Lake View includes the Nisei War Memorial Monument, a 21-foot column erected in 1949, listing the names of 47 Japanese American soldiers from Seattle who were killed during World War II. The Nisei Veterans Committee, in response to the US Army's plans in late 1947 to return Washington's Nisei war dead, began a door-to-door fundraising campaign in the Puget Sound region, collecting donations of $1 to $5, and raising over $10,000 to construct the memorial. Later, 9 more names of Seattle area service members of Japanese ancestry killed in Korea, Vietnam and Granada were added to names on the memorial.

The cemetery used to hold the United Confederate Veterans Memorial, which was erected in 1926 by Seattle's chapter of the United Daughters of the Confederacy as part of the Lost Cause movement.

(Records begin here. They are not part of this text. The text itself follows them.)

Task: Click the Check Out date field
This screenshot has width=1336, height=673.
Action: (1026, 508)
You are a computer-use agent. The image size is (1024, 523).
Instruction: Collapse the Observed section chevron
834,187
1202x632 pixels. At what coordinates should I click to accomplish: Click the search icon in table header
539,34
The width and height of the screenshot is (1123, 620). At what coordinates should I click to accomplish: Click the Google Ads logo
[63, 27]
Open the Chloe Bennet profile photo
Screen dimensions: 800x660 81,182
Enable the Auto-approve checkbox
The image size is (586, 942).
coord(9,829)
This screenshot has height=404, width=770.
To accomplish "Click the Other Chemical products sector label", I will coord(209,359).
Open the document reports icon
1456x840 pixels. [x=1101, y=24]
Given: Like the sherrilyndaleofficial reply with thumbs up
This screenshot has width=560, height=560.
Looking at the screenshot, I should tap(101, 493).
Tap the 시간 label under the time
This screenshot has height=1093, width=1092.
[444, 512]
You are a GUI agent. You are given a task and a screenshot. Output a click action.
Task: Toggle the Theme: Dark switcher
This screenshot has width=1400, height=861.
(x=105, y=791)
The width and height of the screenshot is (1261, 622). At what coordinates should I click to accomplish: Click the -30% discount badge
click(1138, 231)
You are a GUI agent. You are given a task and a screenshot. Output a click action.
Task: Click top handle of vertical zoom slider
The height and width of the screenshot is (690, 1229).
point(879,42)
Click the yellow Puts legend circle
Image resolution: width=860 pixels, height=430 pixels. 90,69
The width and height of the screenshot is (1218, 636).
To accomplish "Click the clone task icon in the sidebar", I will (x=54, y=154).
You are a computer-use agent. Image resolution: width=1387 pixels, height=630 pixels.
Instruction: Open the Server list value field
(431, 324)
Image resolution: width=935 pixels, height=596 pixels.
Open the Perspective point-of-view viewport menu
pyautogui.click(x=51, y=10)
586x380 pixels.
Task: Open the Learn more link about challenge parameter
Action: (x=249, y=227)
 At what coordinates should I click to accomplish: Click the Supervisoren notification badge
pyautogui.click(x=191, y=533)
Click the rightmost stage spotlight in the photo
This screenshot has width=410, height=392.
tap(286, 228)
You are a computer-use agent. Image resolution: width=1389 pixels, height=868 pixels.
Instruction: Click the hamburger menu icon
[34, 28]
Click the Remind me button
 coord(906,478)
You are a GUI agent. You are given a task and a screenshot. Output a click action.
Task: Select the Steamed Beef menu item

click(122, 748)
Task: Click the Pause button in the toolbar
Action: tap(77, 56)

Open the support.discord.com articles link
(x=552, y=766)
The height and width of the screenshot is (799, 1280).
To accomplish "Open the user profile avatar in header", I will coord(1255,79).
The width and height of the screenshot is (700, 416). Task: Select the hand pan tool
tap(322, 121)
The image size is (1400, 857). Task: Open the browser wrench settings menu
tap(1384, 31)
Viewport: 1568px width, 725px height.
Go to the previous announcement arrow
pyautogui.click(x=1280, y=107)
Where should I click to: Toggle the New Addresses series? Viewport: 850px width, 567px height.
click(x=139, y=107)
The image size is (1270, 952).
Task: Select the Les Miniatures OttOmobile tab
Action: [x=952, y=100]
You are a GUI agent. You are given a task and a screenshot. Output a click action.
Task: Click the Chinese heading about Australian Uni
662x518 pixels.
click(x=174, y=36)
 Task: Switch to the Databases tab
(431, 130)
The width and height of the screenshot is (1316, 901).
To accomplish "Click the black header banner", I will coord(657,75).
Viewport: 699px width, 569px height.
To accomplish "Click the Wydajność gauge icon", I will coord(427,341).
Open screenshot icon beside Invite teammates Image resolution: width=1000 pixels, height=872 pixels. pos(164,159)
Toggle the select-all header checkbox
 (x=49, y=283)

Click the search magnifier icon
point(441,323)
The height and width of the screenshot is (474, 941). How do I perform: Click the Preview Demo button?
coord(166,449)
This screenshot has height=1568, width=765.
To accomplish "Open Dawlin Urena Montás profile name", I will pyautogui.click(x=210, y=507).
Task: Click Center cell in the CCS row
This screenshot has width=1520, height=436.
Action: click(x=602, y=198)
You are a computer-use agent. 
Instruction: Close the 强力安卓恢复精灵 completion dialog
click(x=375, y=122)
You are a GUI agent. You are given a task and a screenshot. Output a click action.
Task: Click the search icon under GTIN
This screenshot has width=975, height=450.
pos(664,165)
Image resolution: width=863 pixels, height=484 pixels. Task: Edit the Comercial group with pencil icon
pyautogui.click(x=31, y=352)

It used marble from Stone Mountain, Georgia, where the modern Ku Klux Klan had been founded. The memorial was erected near the site of 11 graves, the only burial ground in the Northwest of Confederate soldiers. Protestors and city officials had called for its removal for years, but the cemetery is private property and refused removal. In 2018, part of the facade was smashed, and it faced repeated vandalism. During the 2020 George Floyd protests, the memorial was toppled by unknown persons on July 3, 2020. The rubble was later cleared. As of September 2020, the cemetery had no plans to restore the monument.